LeTV Mobile Phone H 2015
AP Images/Invision

The news comes amid growing speculation about consolidation in the video-streaming market in China.

Chinese video content provider LeTV said it would issue 200 million new shares to raise $1.2 billion to bankroll several new projects, including the building of an online video resource library.

LeTV is the biggest of the top five in China's online video market, with Tencent Video,, Youku Tudou and iQiyi, and analysts believe it's a question of when, not if, the industry consolidates.

These whispers got louder earlier this month with reports that Netflix has been talking to possible partners in China, including Wasu Media, a Chinese media group backed by Alibaba chief Jack Ma.

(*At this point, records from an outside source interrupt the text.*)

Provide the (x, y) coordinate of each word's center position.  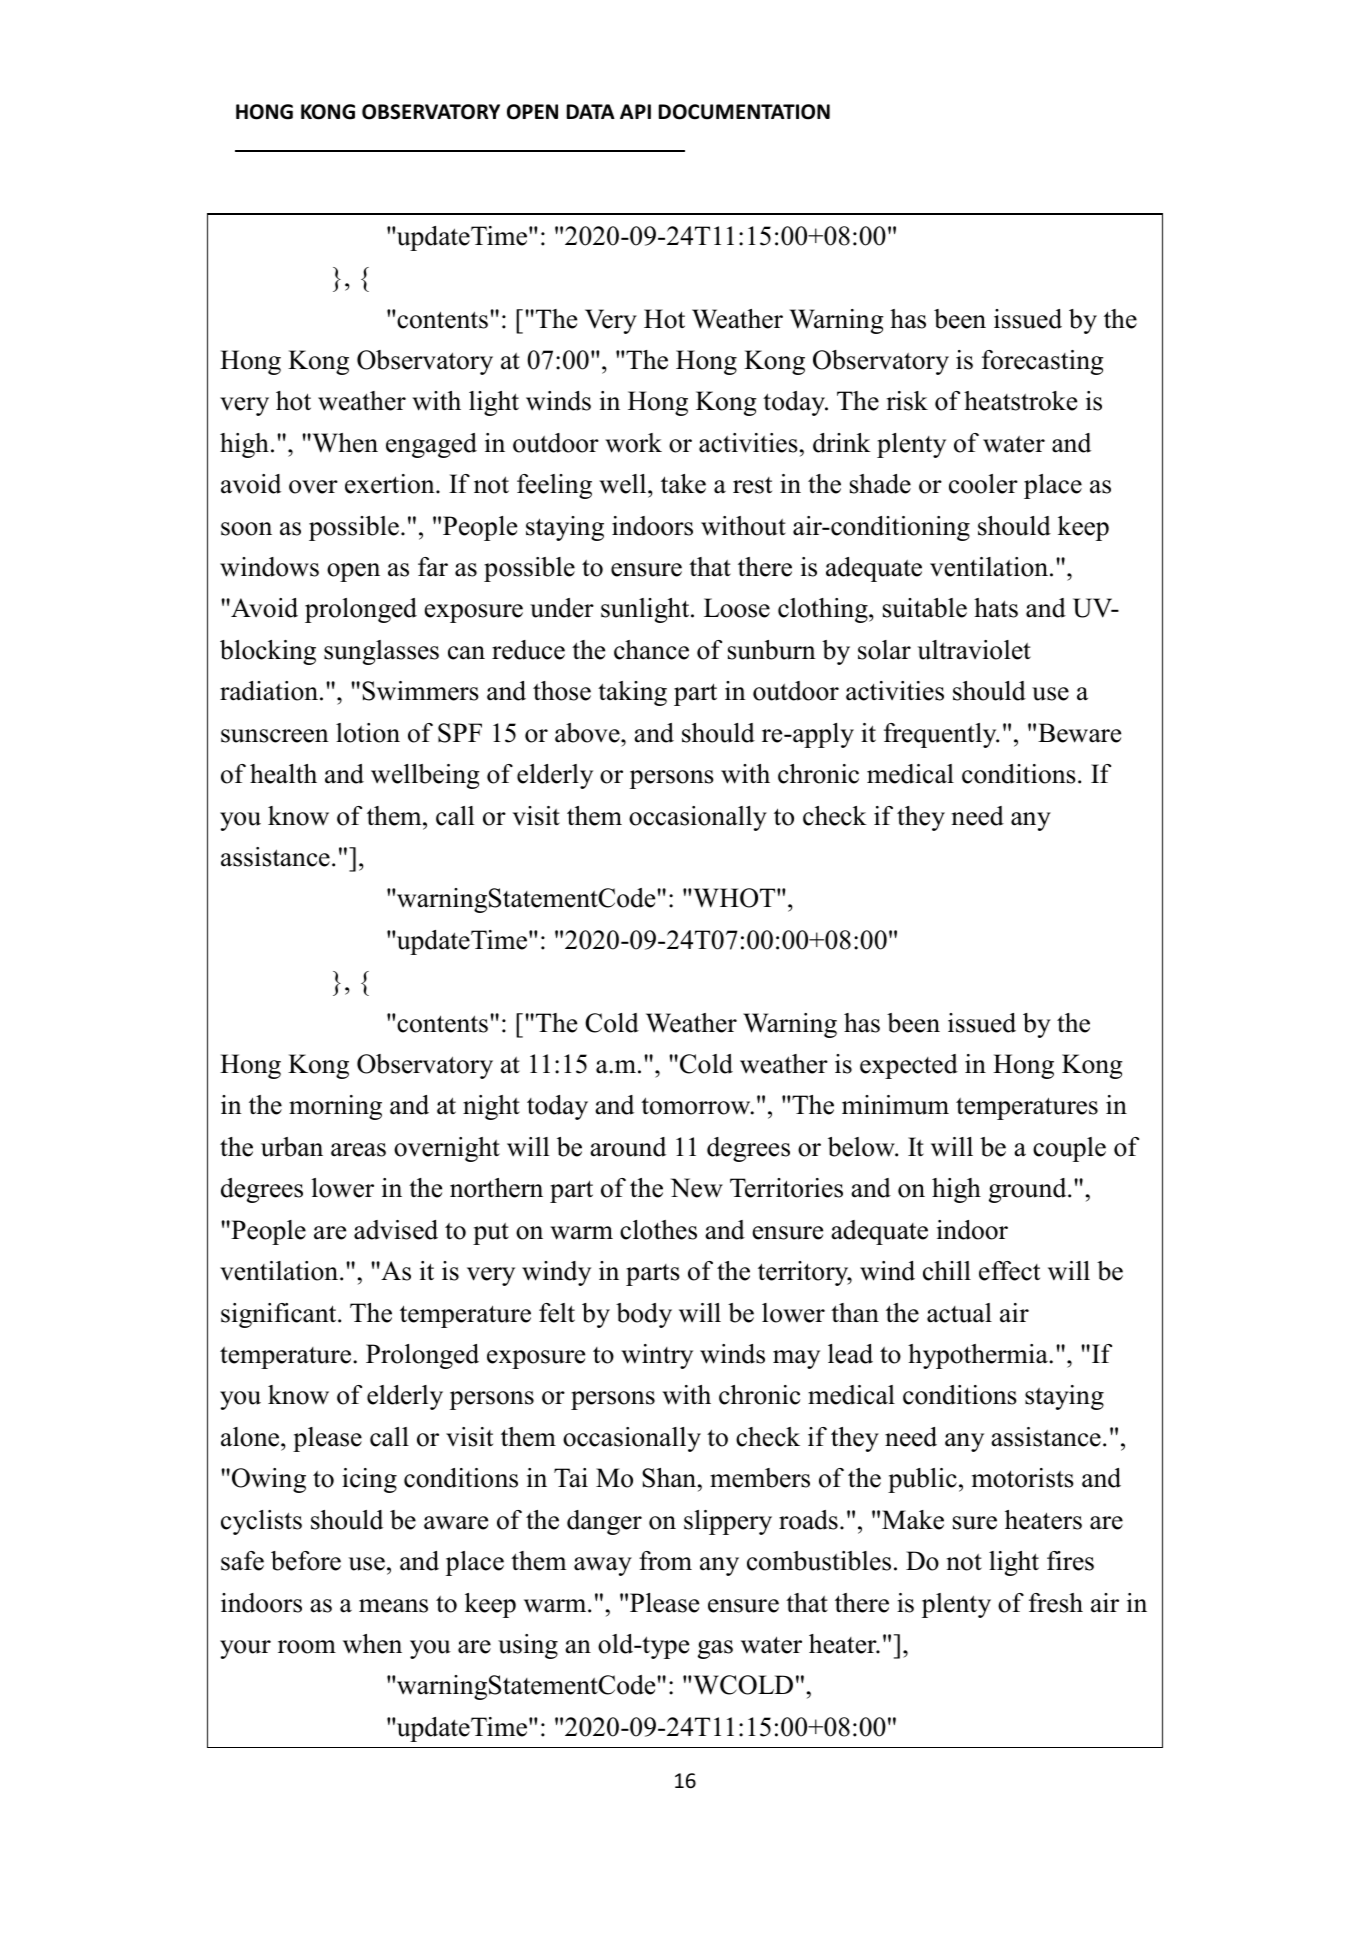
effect (1009, 1271)
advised (396, 1230)
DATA (591, 111)
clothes (658, 1230)
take (683, 484)
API (635, 111)
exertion (391, 484)
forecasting (1043, 362)
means (393, 1606)
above (588, 733)
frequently (941, 735)
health (283, 774)
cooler (983, 484)
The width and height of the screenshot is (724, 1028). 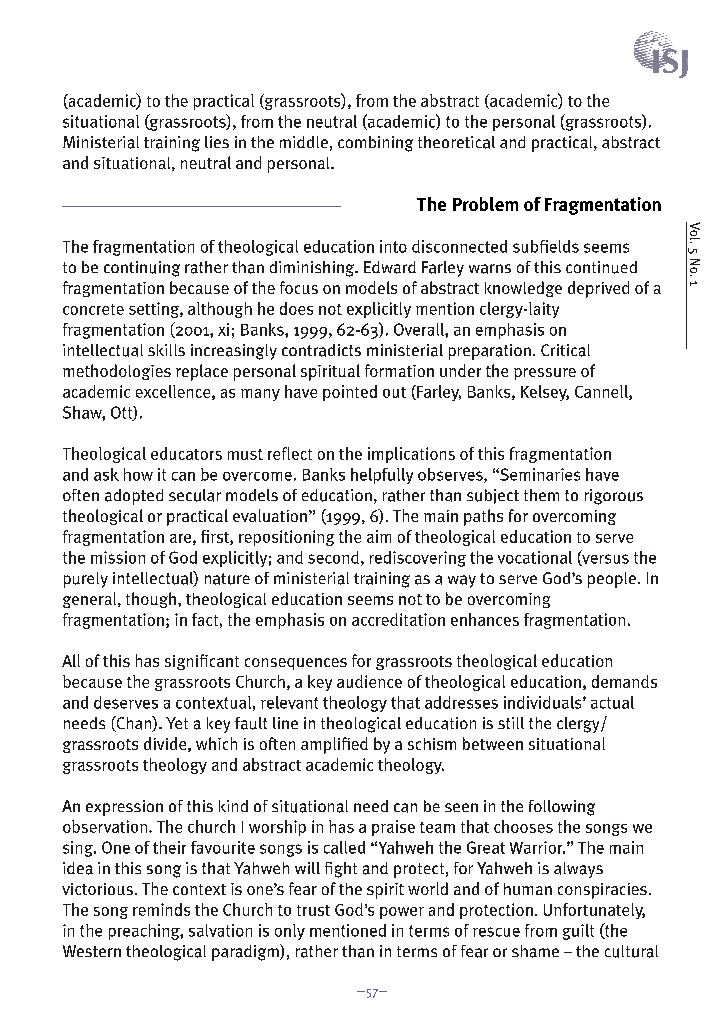 I want to click on Yet, so click(x=177, y=723).
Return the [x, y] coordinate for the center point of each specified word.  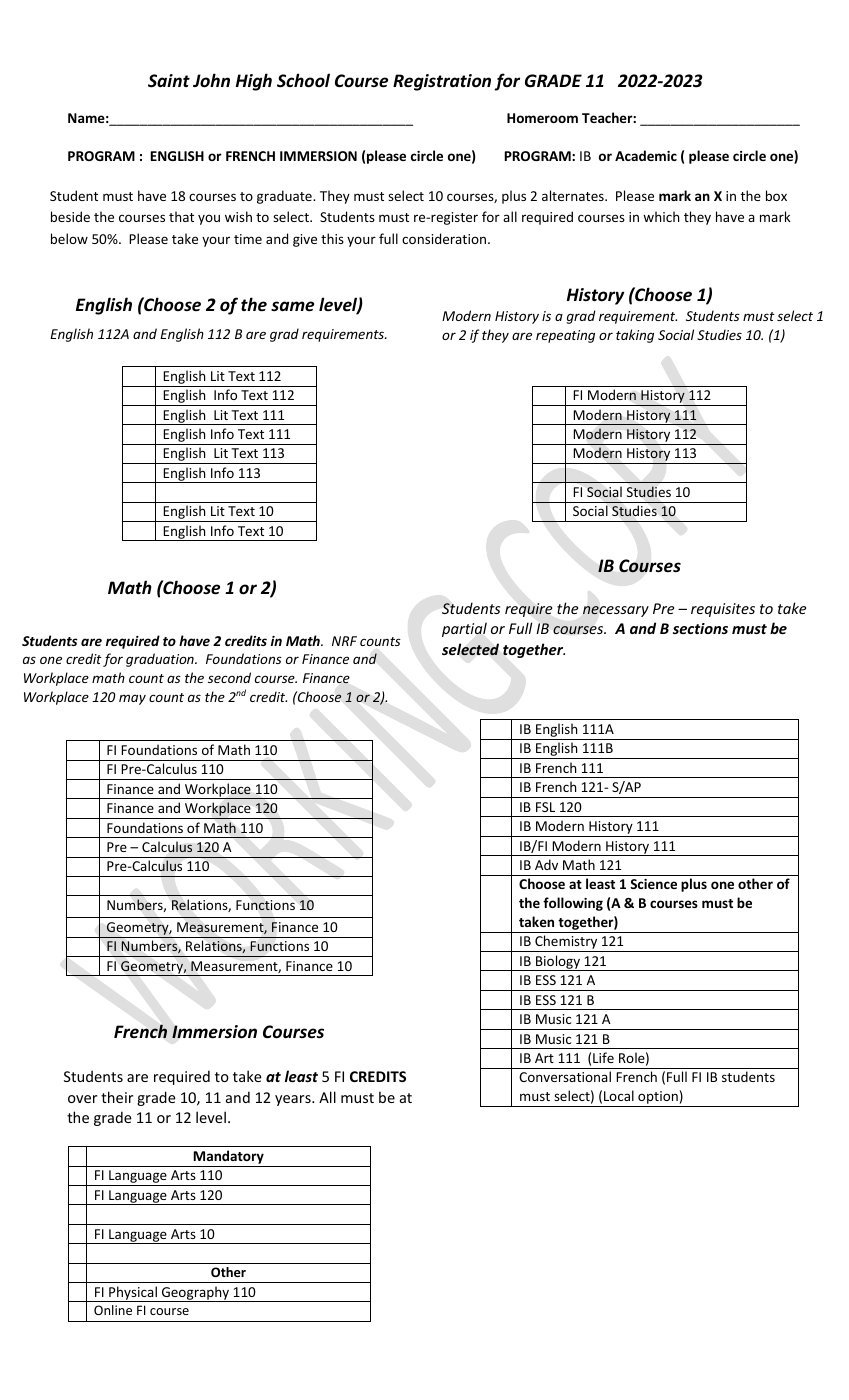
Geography [195, 1294]
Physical [133, 1294]
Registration [442, 82]
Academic [646, 155]
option [658, 1099]
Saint [169, 81]
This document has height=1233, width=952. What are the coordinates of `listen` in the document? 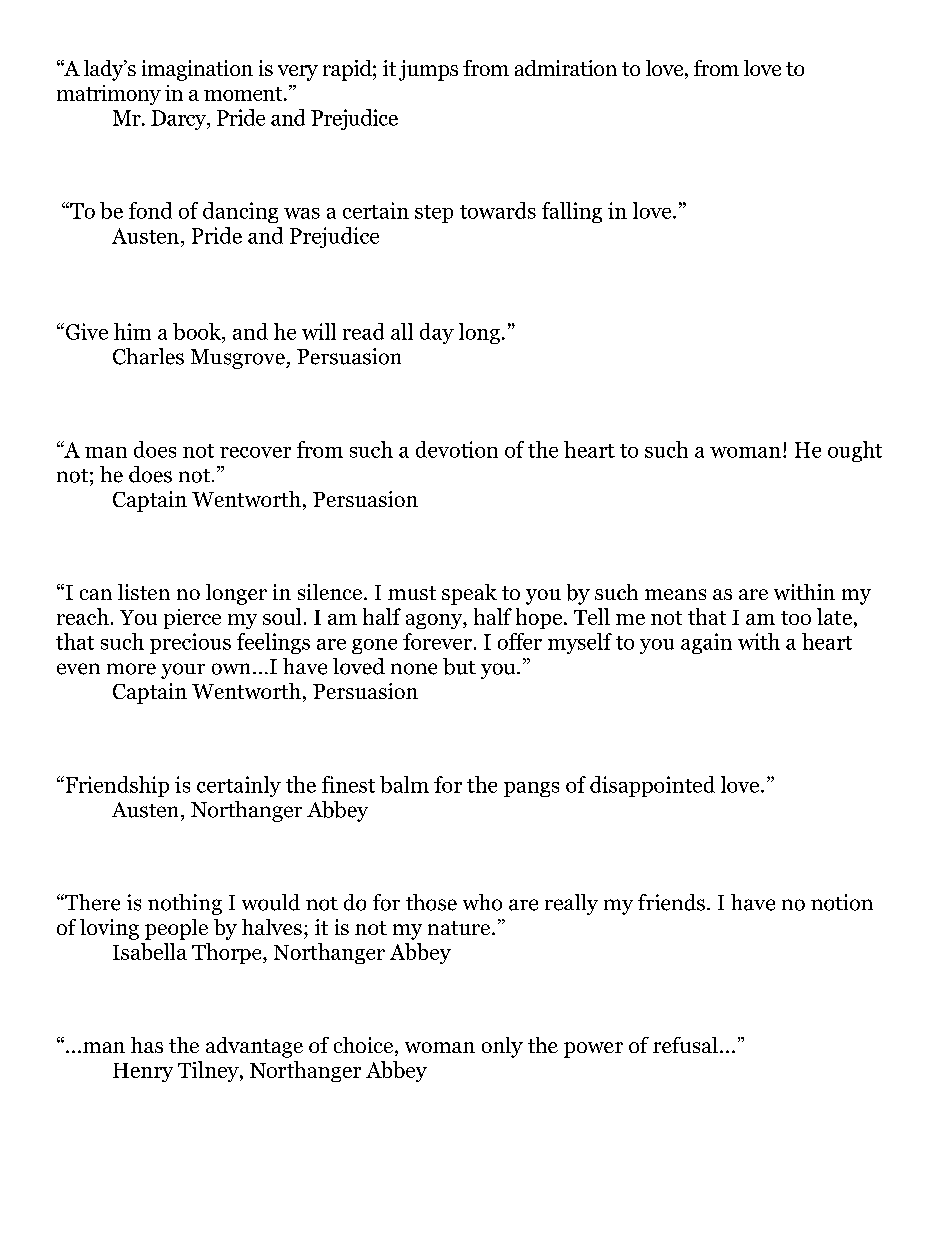 It's located at (144, 592).
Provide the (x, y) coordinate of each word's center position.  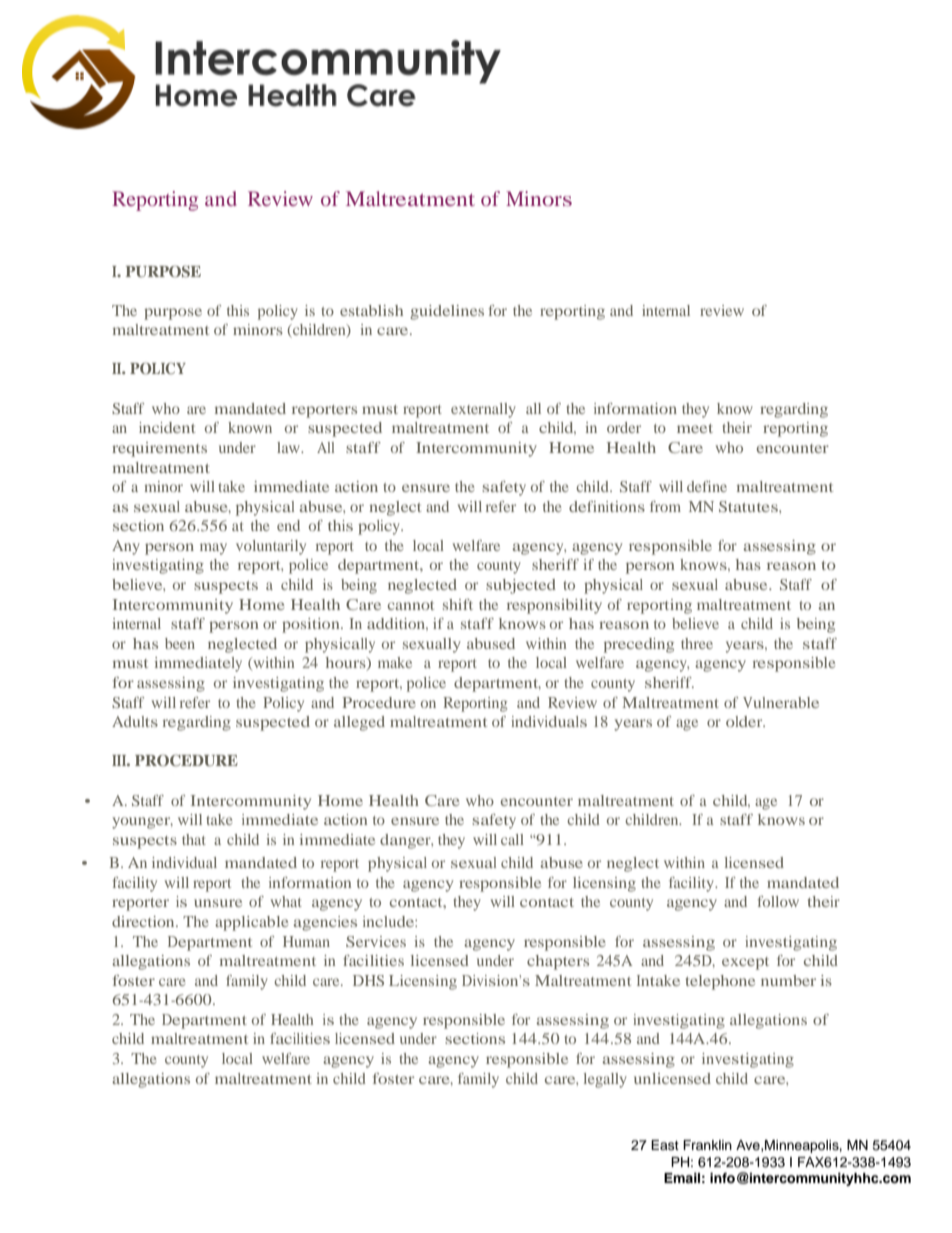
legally (605, 1080)
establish (371, 310)
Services (376, 941)
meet (695, 428)
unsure (218, 903)
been (180, 643)
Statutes (749, 506)
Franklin (707, 1145)
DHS (368, 980)
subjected (521, 586)
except (745, 963)
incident (167, 427)
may (213, 549)
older (745, 721)
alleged (359, 723)
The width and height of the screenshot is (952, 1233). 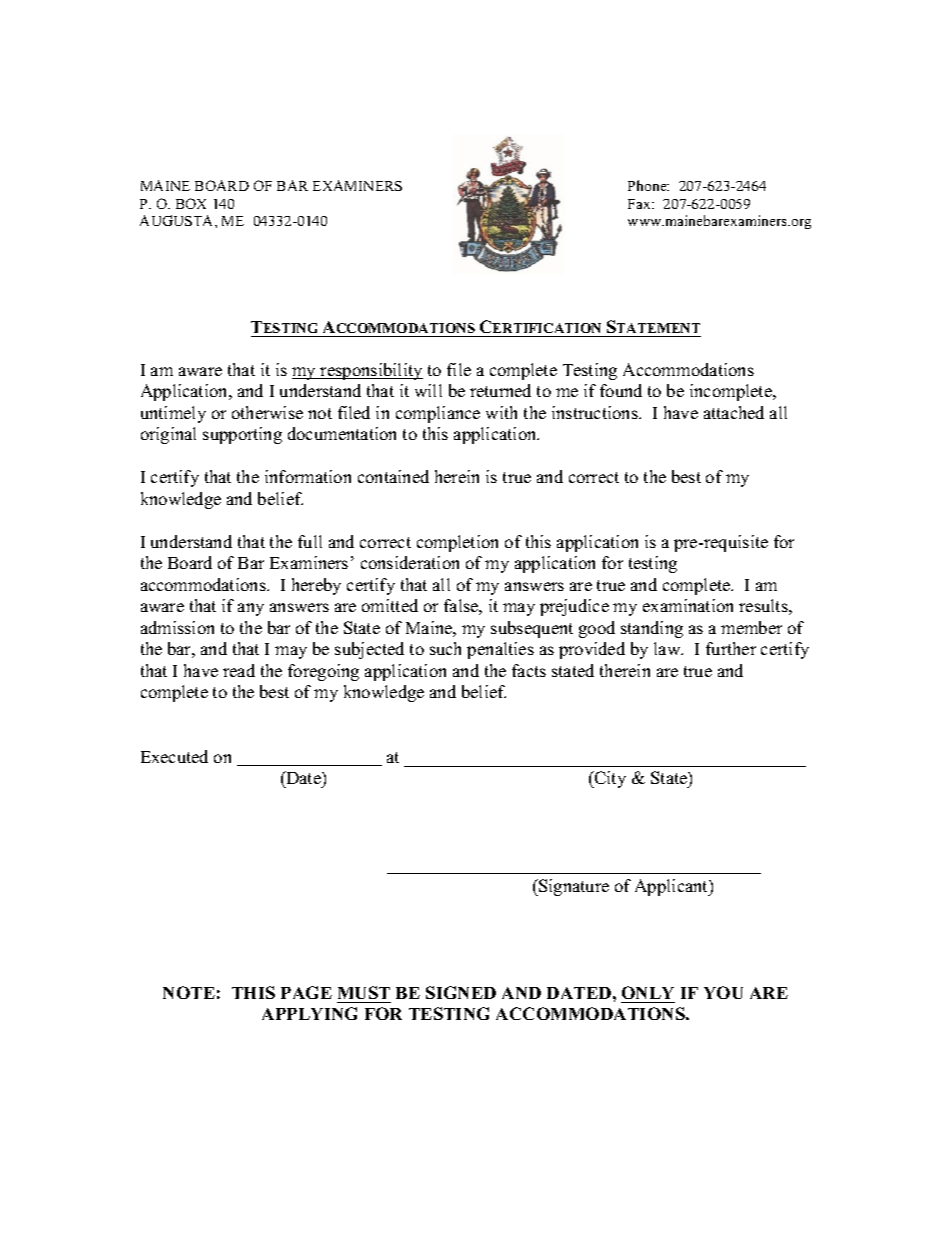 What do you see at coordinates (191, 203) in the screenshot?
I see `BOX` at bounding box center [191, 203].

News of LeTV share sale led to a sharp drop in the share price of LeTV, or Leshi Internet Information & Technology. The stock was down nearly 10 percent at close of trade on Thursday, May 28.

LeTV plans to raise the money by issuing the shares "to no more than five individuals," according to a regulatory announcement on May 25.

LeTV is listed on ChiNext, the NASDAQ-style board on the Shenzhen Stock Exchange.

In August of last year, LeTV announced that it would issue more than 100 million shares to raise more than $650 million to replenish its capital. However, the China Securities Regulatory Commission has not approved the plan.

The private entertainment company, whose LeVision Pictures film unit is a growing force in production, said in April that it would launch a smartphone, and said that it would link up with directors Zhang Yimou, Tsui Hark and Zheng Xiaolong to boost its content.

LeTV CEO Jia Yueting, who owns about 44 percent of the company's shares, plans to reduce his stake by no more than 8 percent, according to LeTV's announcement. Jia will start selling his shares on Friday, May 29 and finish within six months.

The sale will earn Jia an estimated $1.61 billion, the Shanghai Securities News reported. According to the company announcement, Jia would then lend the proceeds of his sale to the company to "relieve its financial pressure."

Despite the decline on the news of the stock issue, the shares have more than quadrupled in value this year, and by Monday the company had a market capitalization of $22.8 billion.

China's stock markets have been on an unprecedented bull run, especially tech stocks, and IT industry commentator Xiang Ligang told the Global Times newspaper that LeTV was seizing the opportunity.

"Although the share prices of ChiNext companies such as LeTV seem abnormal, the situation presents these companies with a good opportunity to raise sufficient cash," he said, adding that the cash-out plan would greatly benefit LeTV's business, as the company needs a large sum of money to develop new businesses, especially the LeTV mobile phone.

In January, Jia said he expected revenues to more than double in 2015. In addition to entertainment and the smartphone, LeTV is also developing its smart TV business and working on an electric car

Last year, the company was blighted by rumors of links to a high-level corruption investigation in the coal-rich province of Shanxi, which Jia seems to have shrugged off, although he admitted that an early investor was a company linked to the graft probe.

LeTV's revenues were $1.6 billion in 2014 and last year, LeVision produced The Expendables 3 and the Zhang Yimou movie Coming Home. It also has a stake in the Tiny Times franchise and is involved in John Woo's recently launched epic, The Crossing.

LeVision has plans for "an expansive development slate" that will utilize top-flight talent from Hollywood and China to create $100 million-plus tentpoles for the global marketplace.

In October, LeVision set up an office in L.A. and said it would bankroll its Hollywood campaign with a $200 million film fund to make blockbusters.

LeVision has also picked up its first U.S. project, an epic fantasy adventure titled 8 Immortals inspired by Chinese mythology from writer Jeremy Breslau, the first in its plan to make China-Hollywood blockbuster co-productions.

LeVision Pictures USA plans to attach a high-profile Hollywood director and partner with a major studio for what will be an English-language Chinese-American co-production.

Meanwhile, there was market speculation that Wanda Cinema Line, whose stock stopped trading two weeks ago, was planning to issue 12 million shares to LeTV and to buy nearly 70 percent of the group.

There was no comment from Wanda Pictures, other than to announce that it will start trading again before June 26.